Kafamı korkulu bir şekilde çevirmeye başlamıştım. İçimde çok kötü bir his vardı. Kafamı çevirdikçe kalp atışlarım hızlanıyordu. Kafamı tamamen çevirdiğimde gördüğüm şey karanlık içinde uzaklaşan bir adamdı. Gördüğüm kişi galiba oydu. Gizemli amca ... Hayatıma musallat olmuştu sanki.
“ Siktir “
Rüya mıydı yani bu. Yüzümden terler akıyordu. Hayatımda ki en kötü kabustu galiba. Bunun sadece bir tesadüf olmadığını düşünmeye başlamıştım. Boş bir kuruntu muydu bu yoksa gerçek mi?

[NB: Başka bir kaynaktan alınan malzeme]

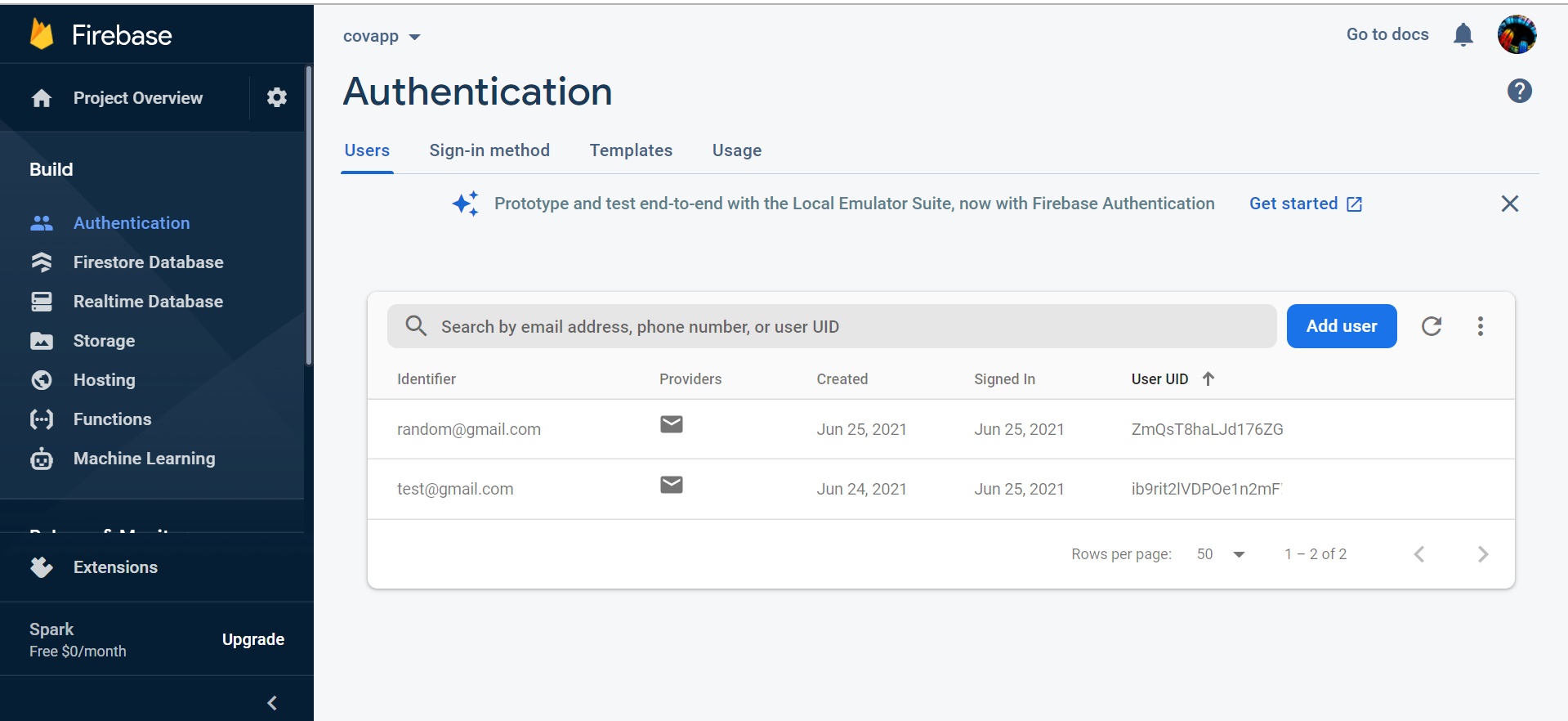Viewport: 1568px width, 721px height.
Task: Dismiss the Local Emulator Suite banner
Action: click(1509, 204)
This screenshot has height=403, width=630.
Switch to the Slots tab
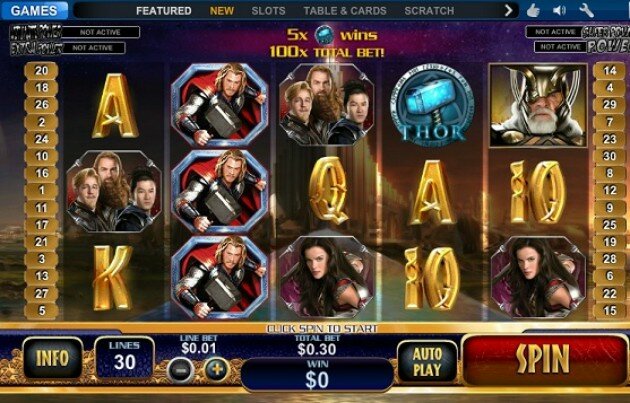point(268,11)
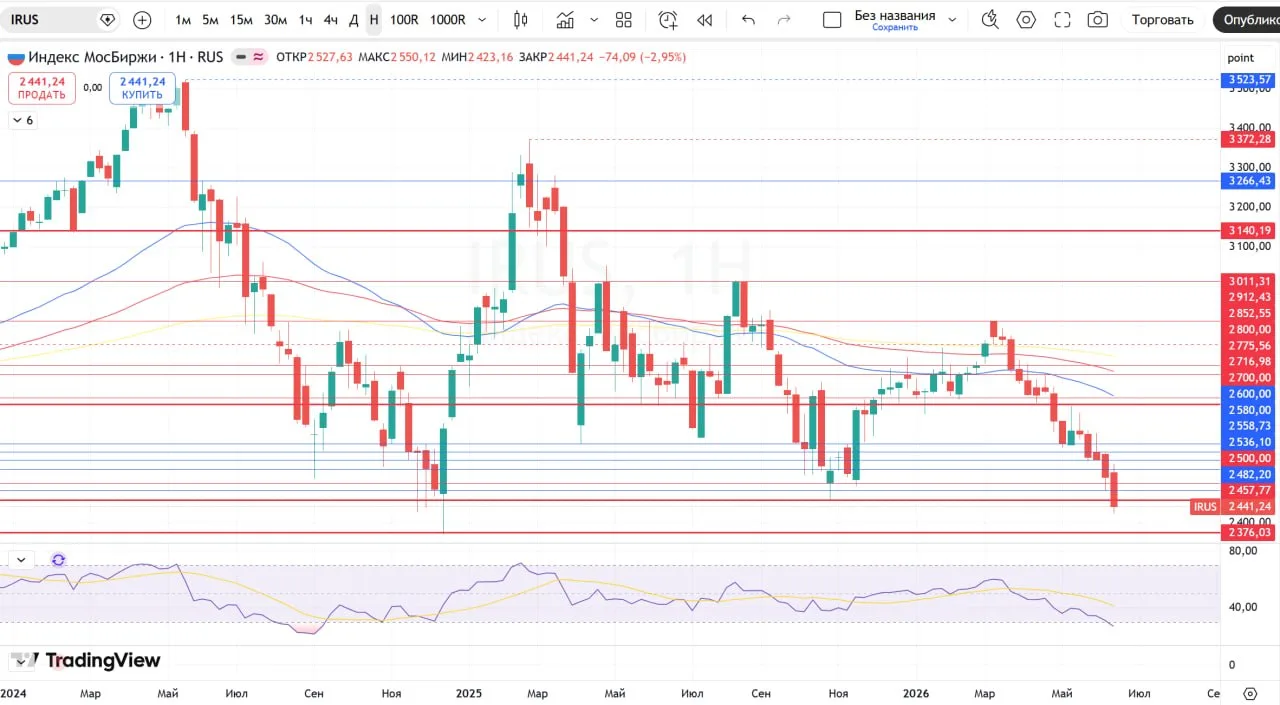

Yarı uyanık halimle Halit’in yanında gittim ve oda da olmadığını gördüm. Ne olduğu ve nereye gittiği hakkında hiçbir fikrim yoktu. Mutfağa gittim ve ocağa çay koyulmuştu. Kapı çaldı ve açmaya gittim. Kapıyı açtığımda Halit’i gördüm içimden bir oh çektim.
“ Halit sana bir şey anlatmam lazım”
“Noldu”
“Dün rüyamda sana bakarken omzuma biri dokundu.”
“ee”
“Arkamı döndüm karanlığın içinden biri uzaklaştı ve galiba o amcaydı” dedim o anı yaşar gibi.
“Onur boşuna kuruntu yapma olum kafana çok takıyorsun” deyip geçişirmiştir beni.”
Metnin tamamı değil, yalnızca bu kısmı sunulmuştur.